SELECTED TEXT Block Start

At 100% fidelity, every company draws from its scored tier (full backtest rates). At 80% (default, calibrated to walk-forward AUC = 0.792 at first funding), each company has a 20% chance of drawing from the base pool instead — modeling the probability that the scoring model mis-ranked it. At 50%, tier assignment is essentially random and returns converge to an unscored portfolio.
| Fidelity | Interpretation | Effective T1 $100M+ Rate |
|---|---|---|
| 100% | Perfect classifier (full backtest) | 62.5% |
| 80% (default) | Calibrated to AUC at first funding | 55.8% |
| 50% | Random classification (no signal) | 45.7% |
| Parameter | Value | Notes | Source |
|---|---|---|---|
| Entry stage | Seed | Post-money: $5M–$25M (adjustable, default $13M) | Adjustable |
| Per-round dilution | 20% | Each round after entry (adjustable, 15%–30%) | Industry |
| Avg rounds: unicorns | 4.7 | From actual company data | Database n=20 |
| Follow-on (T1) | Super pro rata | Offsets 2 dilution rounds | Industry |
| Follow-on (T2) | Pro rata | Offsets 1 dilution round | Industry |
| Parameter | Value | Notes | Source |
|---|---|---|---|
| Management fee | 2% | × fund size × 10yr life (modeled as 20% upfront) | Industry |
| Carry | 20% | Of profits above 1× return of capital | Industry |
Data & Methodology
Scoring System, Evaluation Framework & Results
Executive Summary
Science-fair competitions (ISEF, STS) select for a rare combination of technical depth, independent research ability, and competitive drive — traits that compound in venture-backed founders. Science Fair Fund uses a proprietary ML scoring system to rank these alumni at each investment stage, enabling three portfolio construction decisions: prioritizing sourcing, sizing initial checks, and concentrating follow-on capital.
The scoring system’s edge is early identification: at founding — before any institutional capital — the top tier produces $100M+ outcomes at 2.56× the baseline rate. Signal strengthens through funding and Series A as information accumulates, enabling disciplined capital allocation at every stage.
- Primary metric: $500M+ outcomes (stable sample, directly relevant to fund returns). $100M+ and $1B+ shown for context.
- Two evaluation frameworks: Selection Advantage (tier separation within each stage) and Model Validation (walk-forward CV + time-gated backtests).
- At Series A: Tier 1 concentrates 50% $500M+ hit rate (1.80× lift).
Data Universe
Reference cohort = VC-investable alumni-linked companies founded 2006–2020, with outcomes observed through early 2026. Every company has at least five years of maturity.
| Metric | Full Cohort | Funded ≥$500K | Series A+ |
|---|---|---|---|
| Alumni-linked companies | 240 | 148 | 105 |
| $100M+ outcomes | 38 (15.8%) | 37 (25.0%) | 37 (35.2%) |
| $500M+ outcomes | 25 (10.4%) | 25 (16.9%) | 25 (23.8%) |
| $1B+ outcomes | 21 (8.8%) | 21 (14.2%) | 21 (20.0%) |
172 of 240 companies (71.7%) are US/Canada-headquartered, consistent with the fund’s North American deployment focus.

SELECTED TEXT Block End

◆ TASK LIST
A. In the Science Fair Fund methodology, what effective Tier 1 $100M+ rate corresponds to the default 80% fidelity setting?
B. Reproduce everything in the Science Fair Fund methodology from "At 100% fidelity, every" down to "an unscored portfolio.".
The material after this point has no connection to the Science Fair Fund methodology.

DATA Block Start

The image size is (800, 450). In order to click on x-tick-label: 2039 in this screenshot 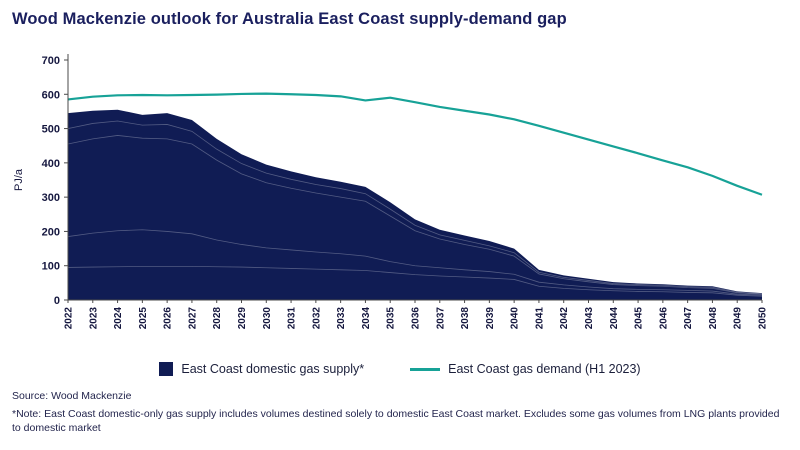, I will do `click(490, 318)`.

DATA Block End

◆ RESPONSES TO THE TASKS
A. 55.8%

B.
At 100% fidelity, every company draws from its scored tier (full backtest rates). At 80% (default, calibrated to walk-forward AUC = 0.792 at first funding), each company has a 20% chance of drawing from the base pool instead — modeling the probability that the scoring model mis-ranked it. At 50%, tier assignment is essentially random and returns converge to an unscored portfolio.